Selected extract:
Added: 1-second fade-in from black at the start, 2-second fade-out at the end, 3-second dwell on the latest chart. The fade-in deliberately re-applies at the loop boundary so each cycle "resets" rather than jump-cuts.
### PoC controls
- **Pause/resume**: mouse-click on the video works; Shift-key handler is there but appears to be eaten by i3wm or Firefox in st33v's setup. Click is the reliable path; ⏸ overlay confirms the paused state.
- **Cross-page buttons**: Radars (top: 60%) and Static Chart (top: 75%) on the morph page; Radars and Monthly history on the synoptic page. All bottom-left-edge, dark translucent, dashed inner border for visual lightness.

Dataset entries:
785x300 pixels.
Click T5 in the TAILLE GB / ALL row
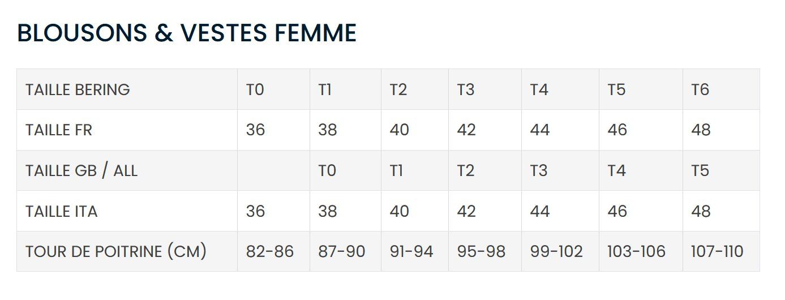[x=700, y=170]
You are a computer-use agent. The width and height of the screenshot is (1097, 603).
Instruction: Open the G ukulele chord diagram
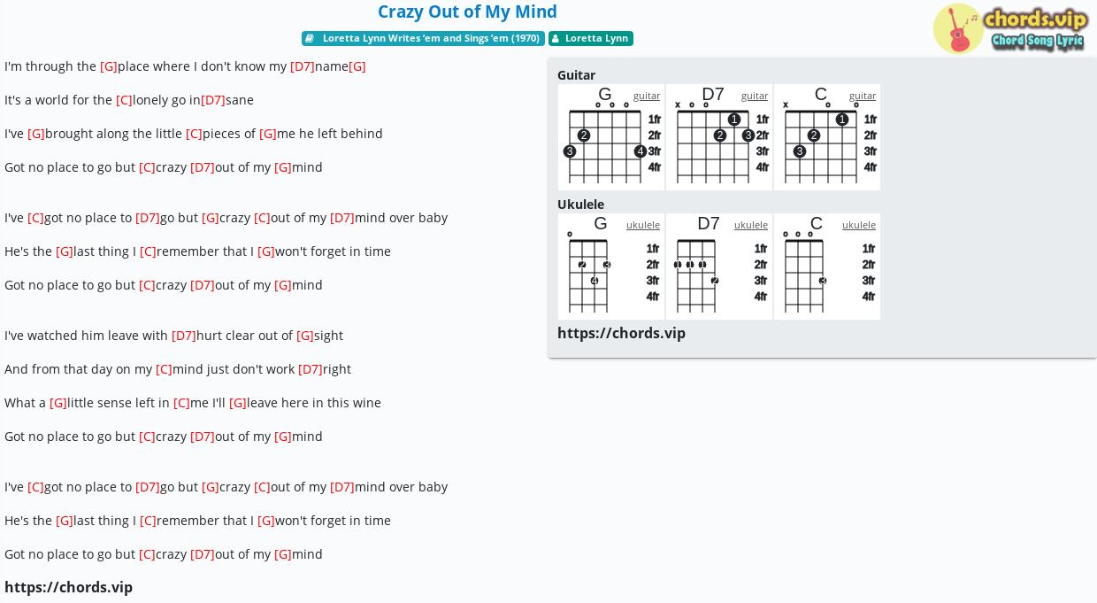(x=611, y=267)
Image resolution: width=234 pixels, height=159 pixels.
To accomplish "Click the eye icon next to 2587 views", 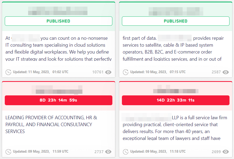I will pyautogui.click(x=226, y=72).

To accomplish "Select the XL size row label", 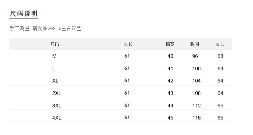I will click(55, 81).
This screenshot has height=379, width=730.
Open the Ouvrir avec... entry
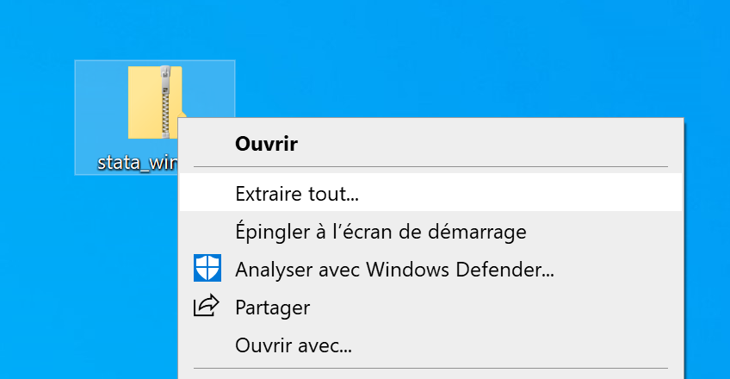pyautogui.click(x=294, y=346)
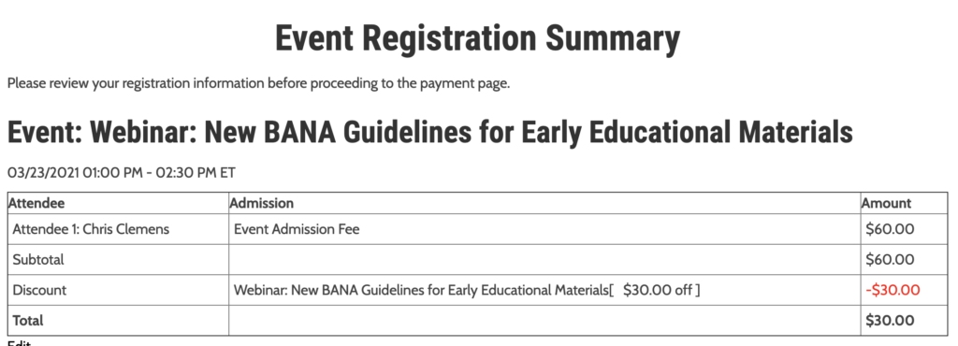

Task requirements:
**a.** In the PoC notes, how long is the fade-out at the end?
**b.** Rewrite the paragraph of the PoC notes that begins "Added: 1-second fade-in" as a short list, keeping its main facts.
This material was drawn from a separate source.

Outputs for the tasks:
**a.** Two seconds.

**b.**
- 1-second fade-in from black at the start
- 2-second fade-out at the end
- 3-second dwell on the latest chart
- The fade-in re-applies at the loop boundary, so each cycle resets instead of jump-cutting